_WORK ITEM_: Please set down only the lines from the one containing "Given: Open the View menu" through the end of the entries below, exactly, minus any pictures.

_INFORMATION SUPPLIED_:
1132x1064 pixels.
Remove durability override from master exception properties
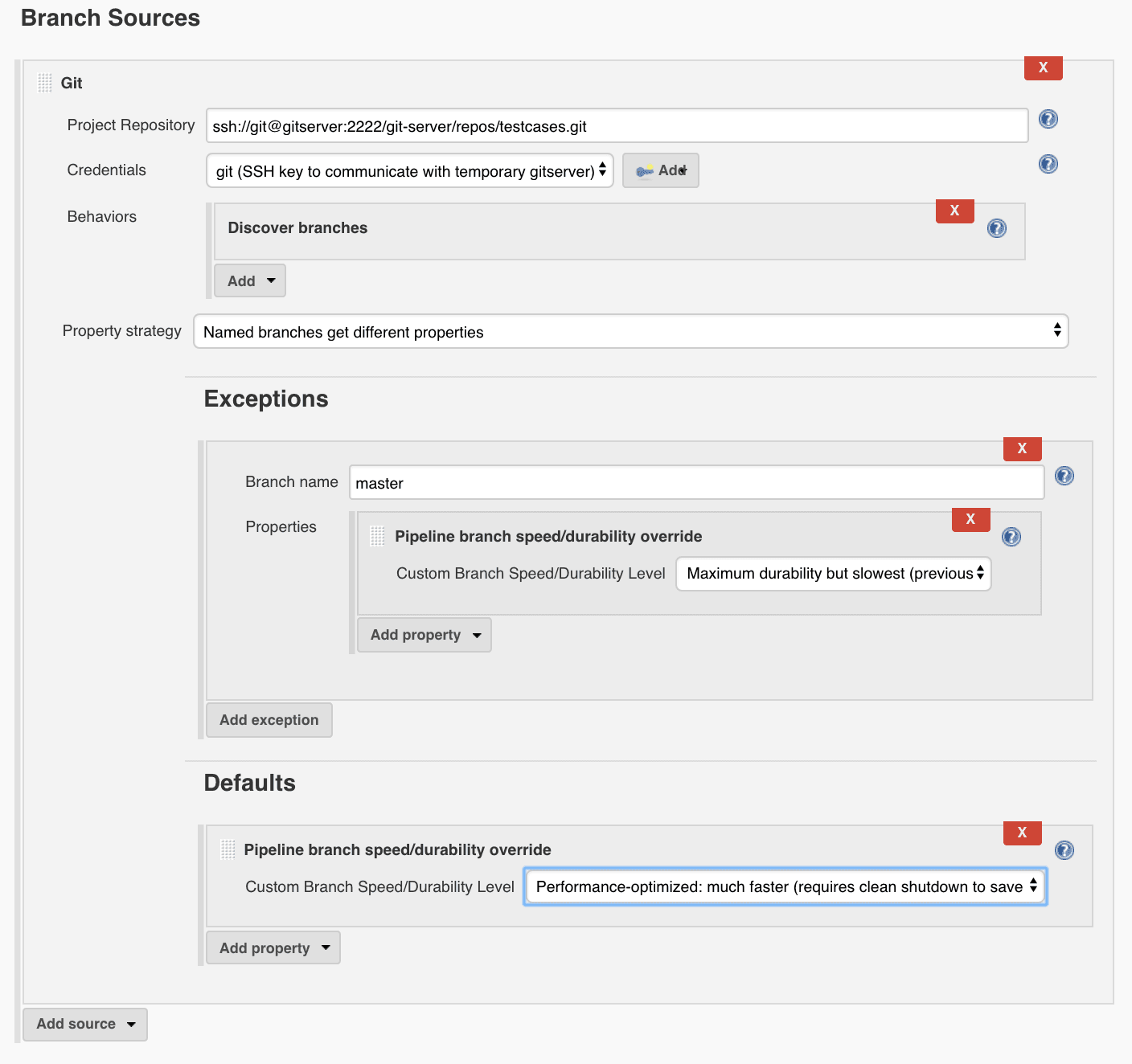pos(970,519)
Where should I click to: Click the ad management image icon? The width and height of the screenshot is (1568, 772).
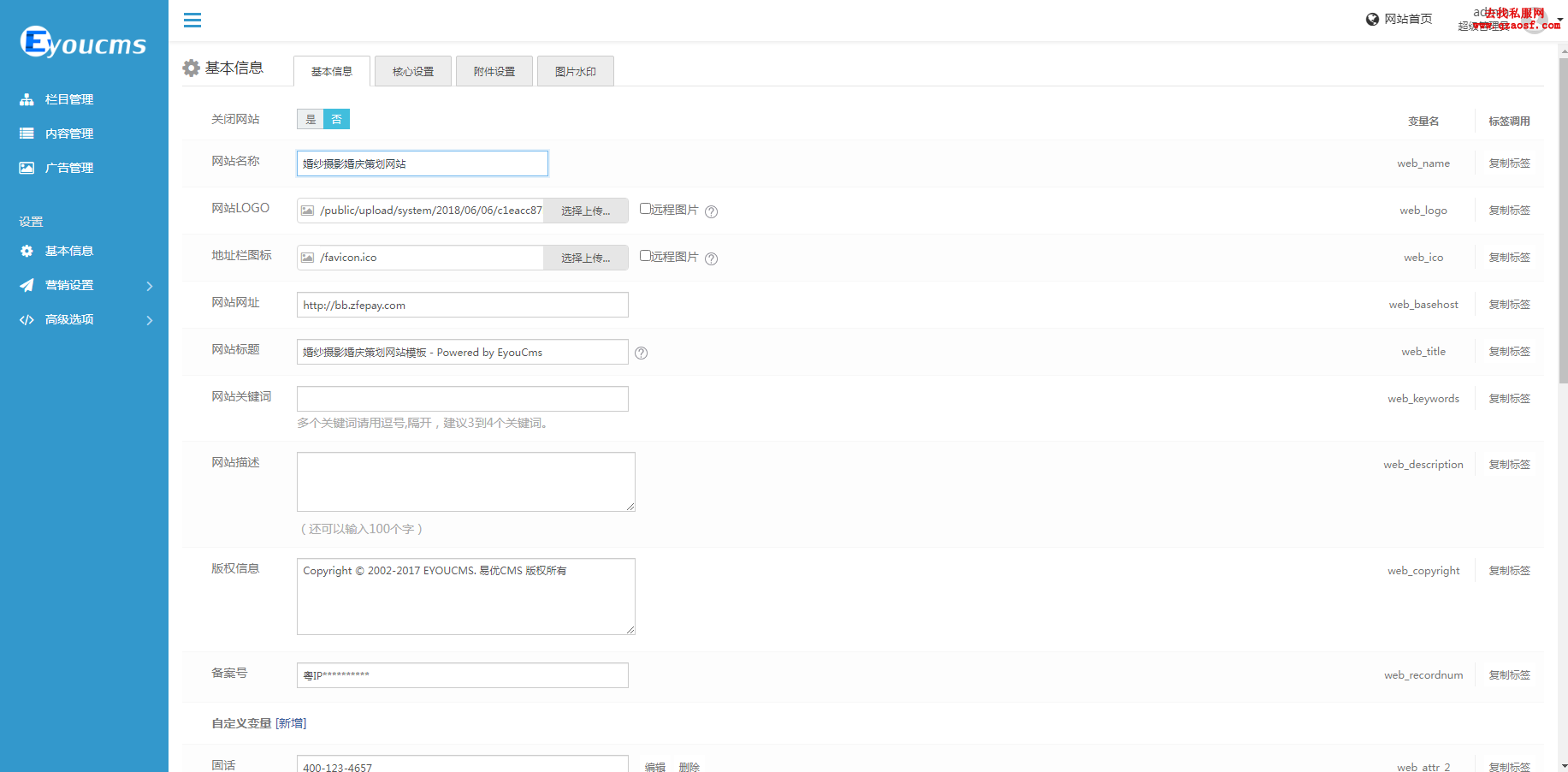27,168
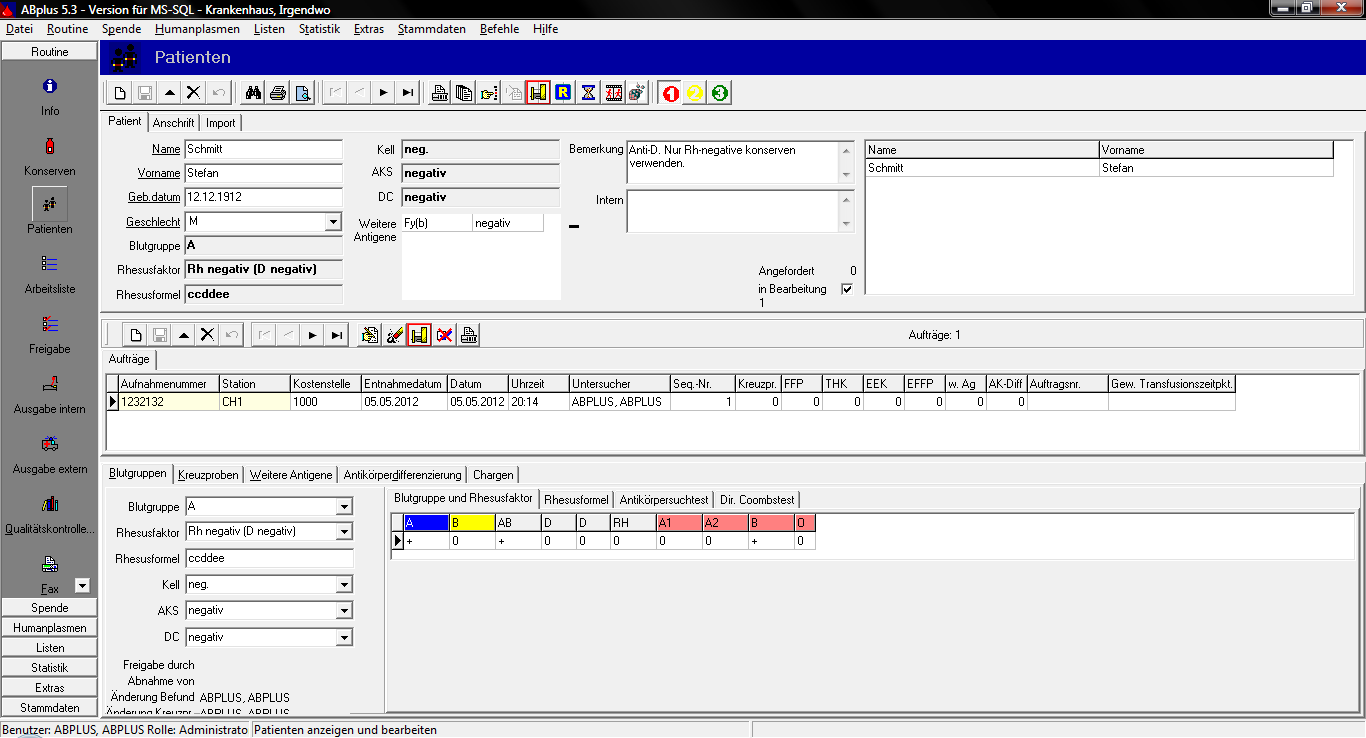
Task: Click the Listen button in the sidebar
Action: pos(49,648)
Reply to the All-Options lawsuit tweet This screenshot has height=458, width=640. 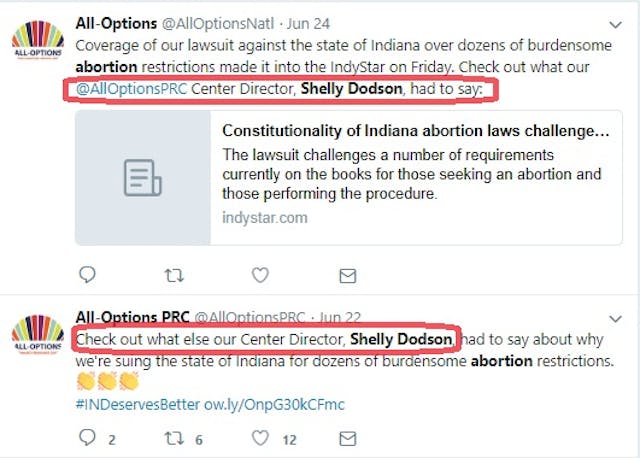click(x=86, y=274)
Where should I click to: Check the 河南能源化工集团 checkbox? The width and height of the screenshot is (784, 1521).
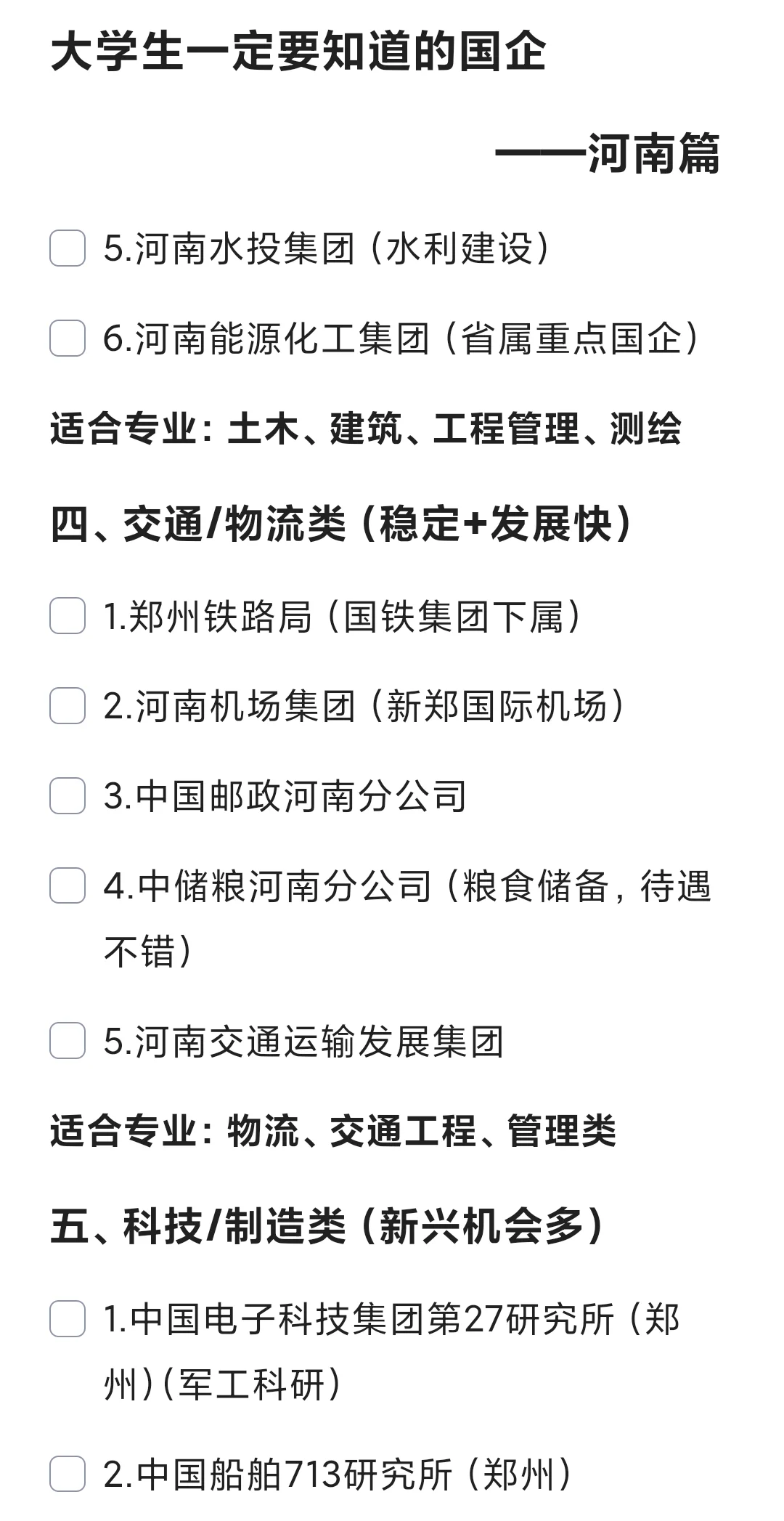(68, 339)
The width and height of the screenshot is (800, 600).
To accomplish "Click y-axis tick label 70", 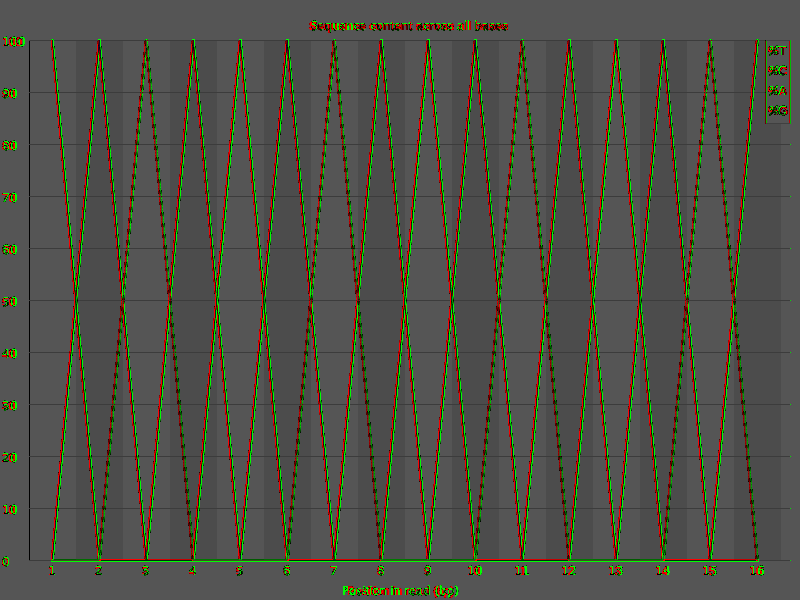I will (x=10, y=197).
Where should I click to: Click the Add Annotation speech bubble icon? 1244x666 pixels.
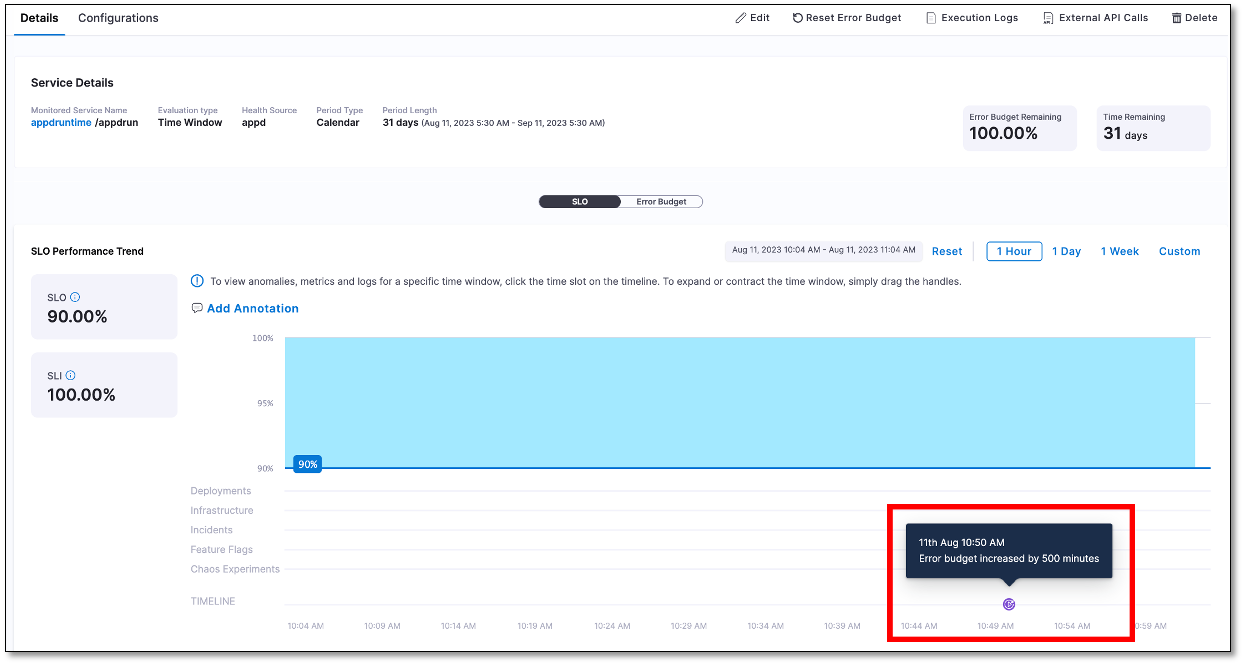[197, 308]
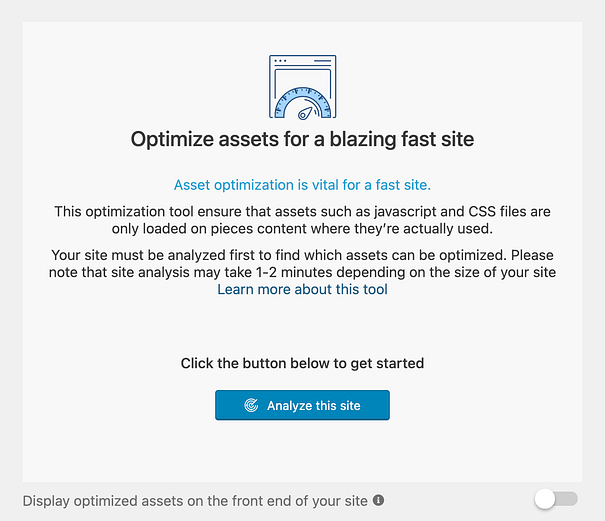Viewport: 605px width, 521px height.
Task: Click the info icon beside display optimized assets
Action: (379, 500)
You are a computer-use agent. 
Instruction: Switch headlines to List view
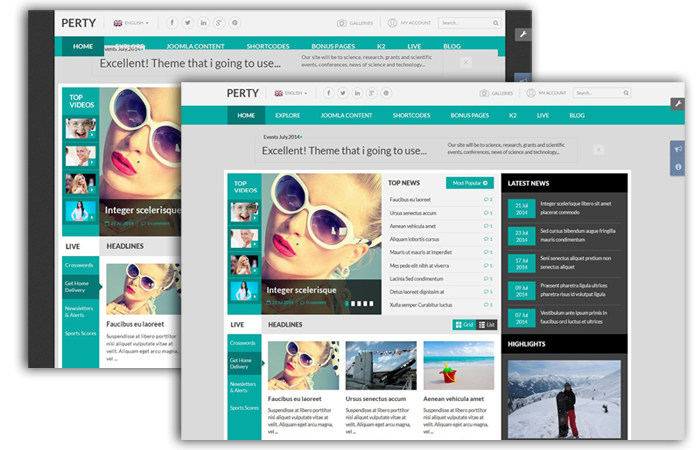(486, 325)
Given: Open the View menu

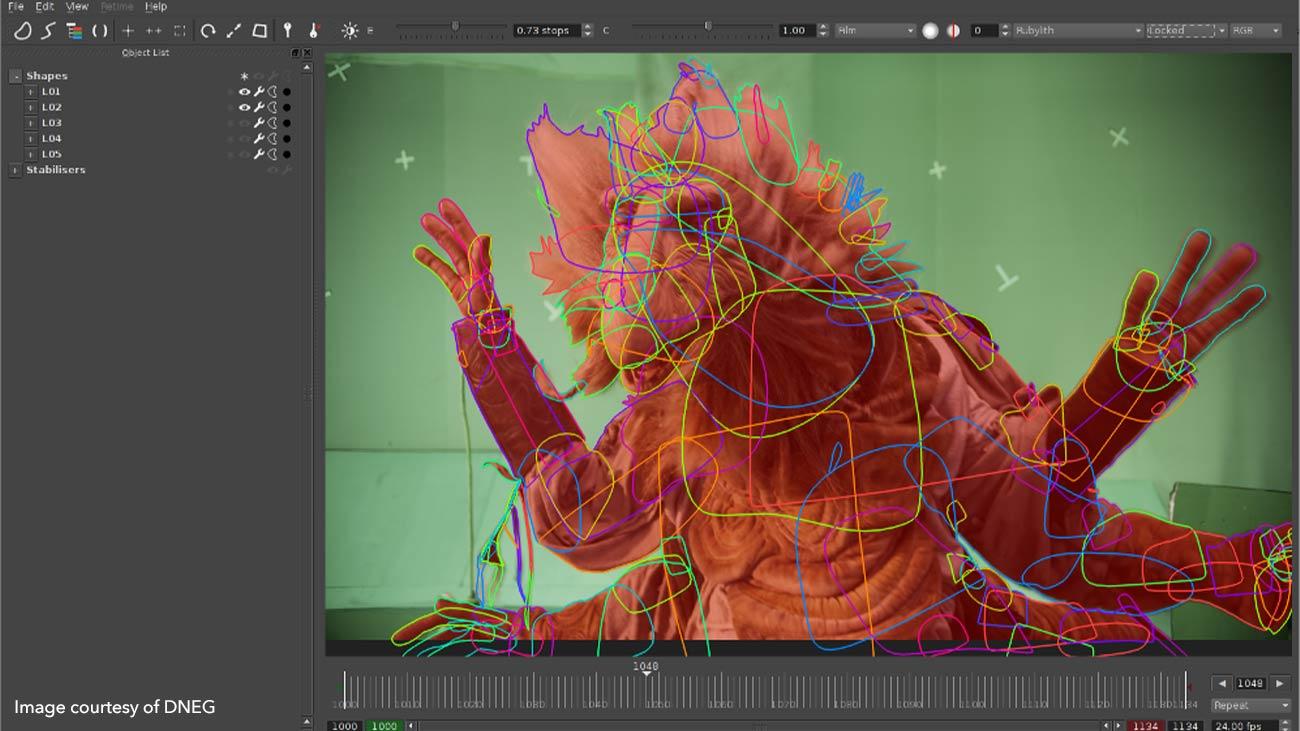Looking at the screenshot, I should pos(77,7).
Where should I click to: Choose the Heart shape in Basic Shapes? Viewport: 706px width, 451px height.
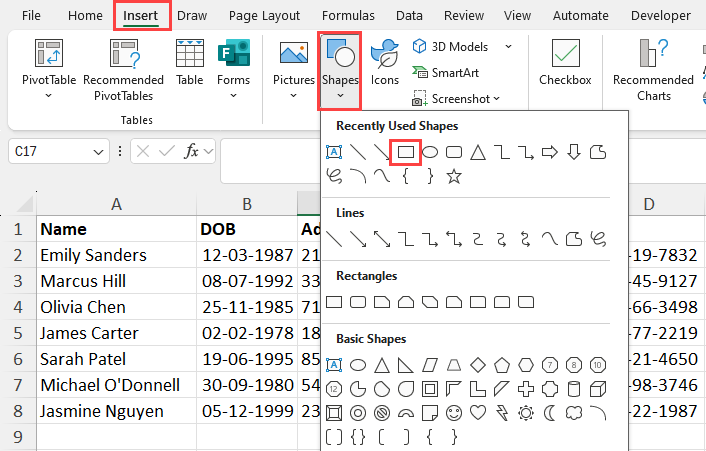click(x=478, y=412)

_EXPECTED ANSWER_:
Given: Open the View menu

Looking at the screenshot, I should pos(77,7).
Where should I click to: Choose the Heart shape in Basic Shapes? Viewport: 706px width, 451px height.
click(x=478, y=412)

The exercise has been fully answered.